When a line in the data below includes "post", count it; then give only the total.

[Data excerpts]
□ □ □

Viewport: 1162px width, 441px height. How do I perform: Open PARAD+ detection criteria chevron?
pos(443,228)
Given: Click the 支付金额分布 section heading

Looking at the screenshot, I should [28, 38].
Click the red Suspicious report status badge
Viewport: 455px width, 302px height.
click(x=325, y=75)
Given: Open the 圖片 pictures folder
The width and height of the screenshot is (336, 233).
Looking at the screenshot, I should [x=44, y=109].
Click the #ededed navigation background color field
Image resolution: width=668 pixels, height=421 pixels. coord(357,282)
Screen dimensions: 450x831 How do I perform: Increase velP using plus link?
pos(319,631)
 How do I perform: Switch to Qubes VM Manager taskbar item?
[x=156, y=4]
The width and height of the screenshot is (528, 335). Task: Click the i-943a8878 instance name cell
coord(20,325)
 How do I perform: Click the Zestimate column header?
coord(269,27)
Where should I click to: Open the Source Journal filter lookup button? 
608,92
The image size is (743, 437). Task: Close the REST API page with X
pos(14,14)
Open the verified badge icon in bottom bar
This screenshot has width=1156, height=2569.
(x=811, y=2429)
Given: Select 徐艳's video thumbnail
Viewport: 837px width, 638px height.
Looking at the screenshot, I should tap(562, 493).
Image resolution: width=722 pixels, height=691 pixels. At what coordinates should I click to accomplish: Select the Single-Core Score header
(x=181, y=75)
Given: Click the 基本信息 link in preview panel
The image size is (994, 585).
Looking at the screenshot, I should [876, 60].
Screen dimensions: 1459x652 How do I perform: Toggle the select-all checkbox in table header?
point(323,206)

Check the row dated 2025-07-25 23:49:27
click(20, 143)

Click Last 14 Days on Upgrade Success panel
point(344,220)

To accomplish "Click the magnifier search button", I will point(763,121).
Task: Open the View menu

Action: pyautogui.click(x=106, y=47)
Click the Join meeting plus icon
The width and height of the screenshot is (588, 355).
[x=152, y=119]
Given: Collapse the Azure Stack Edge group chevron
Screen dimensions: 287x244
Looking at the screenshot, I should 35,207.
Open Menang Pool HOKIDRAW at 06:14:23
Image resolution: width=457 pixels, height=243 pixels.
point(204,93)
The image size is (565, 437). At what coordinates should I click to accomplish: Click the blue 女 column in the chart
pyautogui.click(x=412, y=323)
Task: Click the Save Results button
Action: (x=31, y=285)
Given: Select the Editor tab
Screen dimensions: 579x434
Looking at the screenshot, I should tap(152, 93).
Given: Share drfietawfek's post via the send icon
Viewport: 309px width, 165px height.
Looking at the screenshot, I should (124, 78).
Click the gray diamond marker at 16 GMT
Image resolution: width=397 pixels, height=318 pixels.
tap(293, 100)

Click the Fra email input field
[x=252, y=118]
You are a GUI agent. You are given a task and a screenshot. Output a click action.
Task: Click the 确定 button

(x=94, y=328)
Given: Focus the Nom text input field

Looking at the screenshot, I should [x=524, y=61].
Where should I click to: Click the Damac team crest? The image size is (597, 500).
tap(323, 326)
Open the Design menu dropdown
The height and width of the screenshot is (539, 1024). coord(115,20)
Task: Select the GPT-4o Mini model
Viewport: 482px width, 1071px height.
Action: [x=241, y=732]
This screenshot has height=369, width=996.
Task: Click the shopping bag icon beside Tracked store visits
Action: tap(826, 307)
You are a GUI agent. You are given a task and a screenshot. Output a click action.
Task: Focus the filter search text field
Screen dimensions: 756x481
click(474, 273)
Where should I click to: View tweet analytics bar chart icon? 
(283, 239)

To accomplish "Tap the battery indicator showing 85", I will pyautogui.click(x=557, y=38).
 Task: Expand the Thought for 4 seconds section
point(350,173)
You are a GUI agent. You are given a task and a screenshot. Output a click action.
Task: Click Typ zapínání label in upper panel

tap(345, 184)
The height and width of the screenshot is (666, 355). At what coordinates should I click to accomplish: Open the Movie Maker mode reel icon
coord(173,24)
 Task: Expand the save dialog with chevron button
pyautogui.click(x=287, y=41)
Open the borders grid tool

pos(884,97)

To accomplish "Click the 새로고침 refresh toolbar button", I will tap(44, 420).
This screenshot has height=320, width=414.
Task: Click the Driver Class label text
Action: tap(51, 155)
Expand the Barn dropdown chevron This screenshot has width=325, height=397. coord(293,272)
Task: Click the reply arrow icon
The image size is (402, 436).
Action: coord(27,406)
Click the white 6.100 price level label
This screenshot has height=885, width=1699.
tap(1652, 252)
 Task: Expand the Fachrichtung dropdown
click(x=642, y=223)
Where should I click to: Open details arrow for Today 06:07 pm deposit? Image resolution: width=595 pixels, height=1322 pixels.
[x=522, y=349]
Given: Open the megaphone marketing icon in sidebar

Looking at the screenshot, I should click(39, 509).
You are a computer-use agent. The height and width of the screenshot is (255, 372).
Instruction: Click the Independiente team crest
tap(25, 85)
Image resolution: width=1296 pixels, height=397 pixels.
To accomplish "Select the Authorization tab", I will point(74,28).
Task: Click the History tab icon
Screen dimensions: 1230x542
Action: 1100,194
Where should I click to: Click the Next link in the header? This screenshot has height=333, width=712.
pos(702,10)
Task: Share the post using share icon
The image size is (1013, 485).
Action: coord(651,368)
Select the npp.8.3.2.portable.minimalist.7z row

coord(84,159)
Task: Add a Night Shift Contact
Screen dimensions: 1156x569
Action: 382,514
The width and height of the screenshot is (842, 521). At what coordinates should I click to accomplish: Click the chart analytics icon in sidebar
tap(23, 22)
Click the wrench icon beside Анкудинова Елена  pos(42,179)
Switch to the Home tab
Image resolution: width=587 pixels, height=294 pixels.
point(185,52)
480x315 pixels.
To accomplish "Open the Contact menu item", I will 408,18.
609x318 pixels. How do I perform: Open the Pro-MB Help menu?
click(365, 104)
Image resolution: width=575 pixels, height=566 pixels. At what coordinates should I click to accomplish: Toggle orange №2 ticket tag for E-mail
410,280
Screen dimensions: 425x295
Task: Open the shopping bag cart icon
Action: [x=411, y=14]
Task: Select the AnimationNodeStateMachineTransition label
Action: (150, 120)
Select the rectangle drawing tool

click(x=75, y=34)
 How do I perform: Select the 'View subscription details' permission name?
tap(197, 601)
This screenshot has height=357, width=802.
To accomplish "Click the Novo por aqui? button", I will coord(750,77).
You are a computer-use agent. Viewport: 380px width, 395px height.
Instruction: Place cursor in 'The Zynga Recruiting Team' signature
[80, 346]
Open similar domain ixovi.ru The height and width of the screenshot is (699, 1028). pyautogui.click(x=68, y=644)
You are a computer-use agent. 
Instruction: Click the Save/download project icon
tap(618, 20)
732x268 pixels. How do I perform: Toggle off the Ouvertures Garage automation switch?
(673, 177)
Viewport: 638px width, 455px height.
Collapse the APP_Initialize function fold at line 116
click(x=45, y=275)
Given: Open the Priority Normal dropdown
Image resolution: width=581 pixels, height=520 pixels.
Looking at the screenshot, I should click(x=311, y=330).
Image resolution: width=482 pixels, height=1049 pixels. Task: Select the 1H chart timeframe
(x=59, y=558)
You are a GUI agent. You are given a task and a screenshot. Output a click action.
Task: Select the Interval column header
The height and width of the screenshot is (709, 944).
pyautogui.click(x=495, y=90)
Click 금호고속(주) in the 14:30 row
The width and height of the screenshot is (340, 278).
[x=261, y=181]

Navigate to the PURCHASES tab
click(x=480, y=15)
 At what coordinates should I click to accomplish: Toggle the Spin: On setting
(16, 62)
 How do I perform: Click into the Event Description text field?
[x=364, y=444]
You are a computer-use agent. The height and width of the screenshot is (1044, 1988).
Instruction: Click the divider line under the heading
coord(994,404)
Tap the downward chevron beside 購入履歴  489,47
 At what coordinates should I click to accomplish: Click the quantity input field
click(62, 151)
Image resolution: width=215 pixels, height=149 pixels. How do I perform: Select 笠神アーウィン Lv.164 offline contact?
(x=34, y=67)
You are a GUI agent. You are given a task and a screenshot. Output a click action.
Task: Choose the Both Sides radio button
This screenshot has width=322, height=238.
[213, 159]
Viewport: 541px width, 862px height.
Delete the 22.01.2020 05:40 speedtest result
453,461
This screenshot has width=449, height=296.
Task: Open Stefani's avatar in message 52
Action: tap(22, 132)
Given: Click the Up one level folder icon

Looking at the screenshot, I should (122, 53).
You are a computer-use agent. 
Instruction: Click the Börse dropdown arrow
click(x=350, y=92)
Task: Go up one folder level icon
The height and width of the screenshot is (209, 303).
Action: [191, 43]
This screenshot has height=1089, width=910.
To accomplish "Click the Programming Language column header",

□ □ □

The completed task: 2